» **SELECTED TEXT**:
========================

At early times when the spatial inhomogeneities are small, we expect $P_{i}(s,\vec{x},\vec{\tau})\rightarrow\tau_{i}$. Then, subdividing the neutrino population into fluids by $\vec{\tau}$ is equivalent to labelling these fluids by their initial comoving 3-momenta. Each fluid thus characterised is unique, and its subsequent evolution under the influence of spatial inhomogeneities can be treated with standard fluid perturbation theory. Reference [36] has derived such a linear perturbation theory for a neutrino fluid characterised by an initial momentum $\vec{\tau}$, which forms the starting point for our analysis. In Fourier space, the equations of motion for a fluid’s number density contrast $\delta(s,\vec{k},\vec{\tau}):=n(s,\vec{k},\vec{\tau})/\bar{n}(s,\vec{\tau})-1$ and the momentum divergence $\theta_{P}(s,\vec{k},\vec{\tau}):=ik^{i}P_{i}(s,\vec{k},\vec{\tau})$ are respectively [36]

	$\displaystyle\delta^{\prime}$	$\displaystyle=$	$\displaystyle i\frac{\vec{k}\cdot\vec{\tau}}{{\mathcal{H}}\xi}\delta+\left(1-\frac{(\vec{k}\cdot\vec{\tau})^{2}}{k^{2}\xi^{2}}\right)\theta_{P}+3\Psi^{\prime}-i\frac{\vec{k}\cdot\vec{\tau}}{{\mathcal{H}}\xi}\left[\left(1+\frac{\tau^{2}}{\xi^{2}}\right)\Psi-\Phi\right],$		(2.4)

========================

» **SOURCE DATA**:
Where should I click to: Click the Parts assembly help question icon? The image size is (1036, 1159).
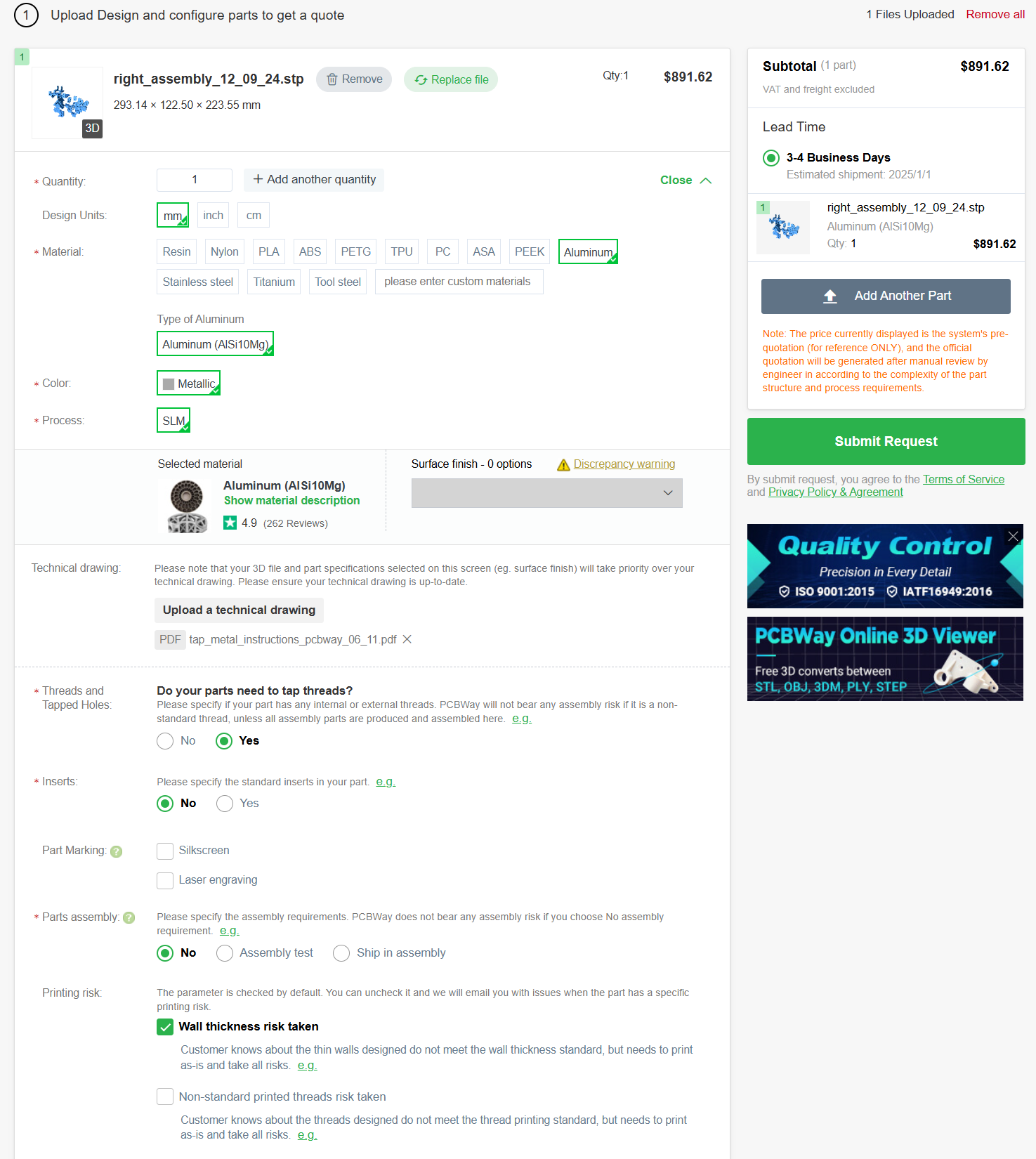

========================

» **PROBLEMS AND TASKS**:
1) Answer the following about the neutrino fluid passage, one line each:
(a) At early times, what does P_i(s, x, τ) approach?
(b) Which reference derived the linear perturbation theory for a neutrino fluid with initial momentum τ?
(c) For which two quantities does the neutrino fluid passage give equations of motion in Fourier space?
2) From the neutrino fluid passage, list every distinct function symbol on the right-hand side of equation (2.4), treating a function and its derivative as one.

» **OUTPUTS BY TASK**:
1)
(a) τ_i
(b) Reference [36]
(c) The fluid's number density contrast δ and the momentum divergence θ_P

2) δ, θ_P, Ψ, Φ